Jamie xx: I mean, the reason why I wanted to make an album was because I had all this music I’d been making for the past six years, or whatever. And I couldn’t finish it because I didn’t have a structure or a vehicle to finish it. I just wanted to create new ideas. I decided to make an album so I could finish it all, like sort of make something that was a coherent body of work, as well as separate tracks. And that’s how I can see music.
NT: You’re going to be touring. What else will you be doing? You talked about the new xx album. Are you working on that now, or is that something that will happen in the fall?
Jamie xx: Yeah, that’s what I’m working on at the moment. I’ve been working on it for a year, and it’s nice to be able to take our time and do it. We feel a lot more free to do that. I think partly because I’m putting out my record, and partly because we just have a lot more experience, feel more confident in what we want to do next.
NT: Do you think your approach to the way the three of you create music is changing?
Jamie xx: Well, we worked on my record, we did that just one on one, rather than all three of us. And so that opened up new ways for us to work. And we just, we listen to a broader range of music now, so.
NT: You play a lot of instruments. Are there any instruments that you play on the album?
Jamie xx: Yeah, there’s lots. But apart from the guitar, all the other instruments are programming.
NT: Do you have a favorite that you start creating ideas on?
Jamie xx: The piano was my first instrument that I learned, and I think I can come up with things that make me feel something quicker than on anything else.
NT: What do you think the future of electronic music is? Where do you see it all going?

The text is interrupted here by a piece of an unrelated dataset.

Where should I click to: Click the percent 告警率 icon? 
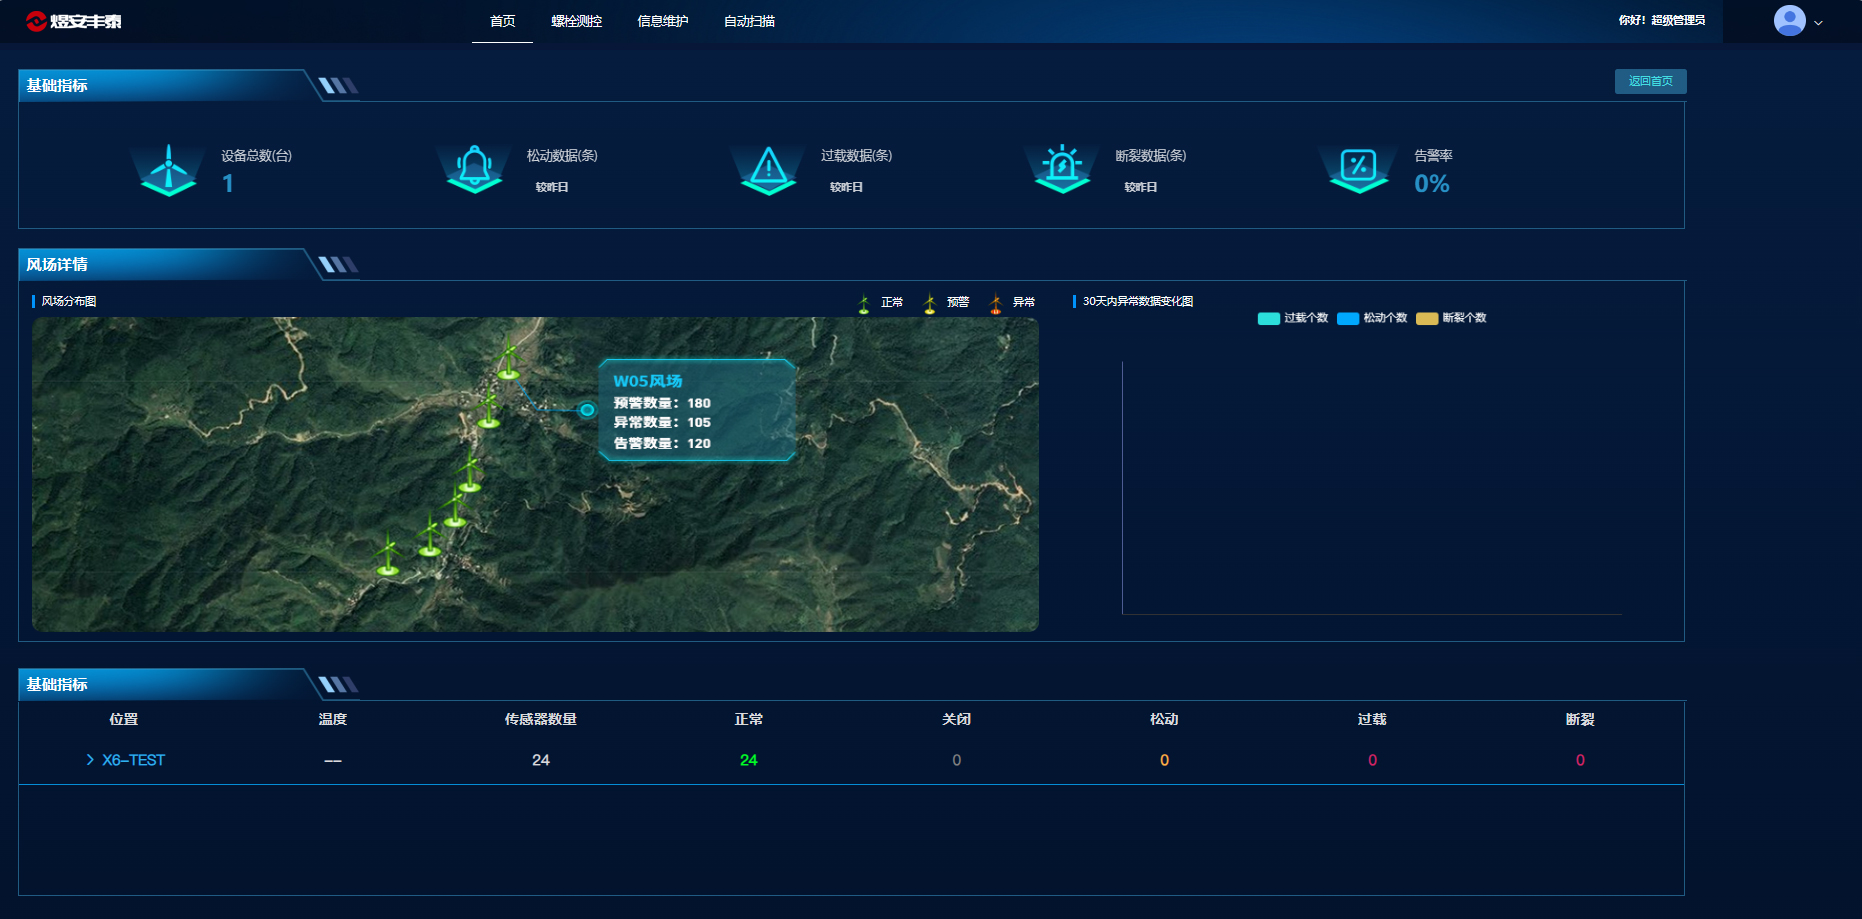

Jamie xx: Well, I mean there’s obviously a big explosion of EDM. People are learning about electronic music through that. And then learning about better electronic music. I think there will be, there’s going to be a massive scene for it here. Something very exciting will happen, in North America. Because it’s always been a little behind, compared to Europe, but I’m not sure that’s going to stay the same.
NT: Do you have favorite albums that you go back to, that inspire you?
Jamie xx: Yeah, I’ve got quite a lot, I guess. I mean, a lot of it’s not electronic music, it’s like soul records and that sort of thing. I guess Double Figure by Plaid was one of the first records that was like purely electronic that I listened to a lot. I still listen to that. The Avalanches – Since I Left You – is a nice collage record basically of early samples. A very impressive record technically, but it’s also got a lot of soul in it.
NT: It seems like there’s a bit of an R n’ B, soul feeling running through this album.
Jamie xx: Soul music was the first music I ever listened to, via my parents. That’s how I fell in love with music. I’ve always wanted to reference it and sample it. I don’t think that will ever change.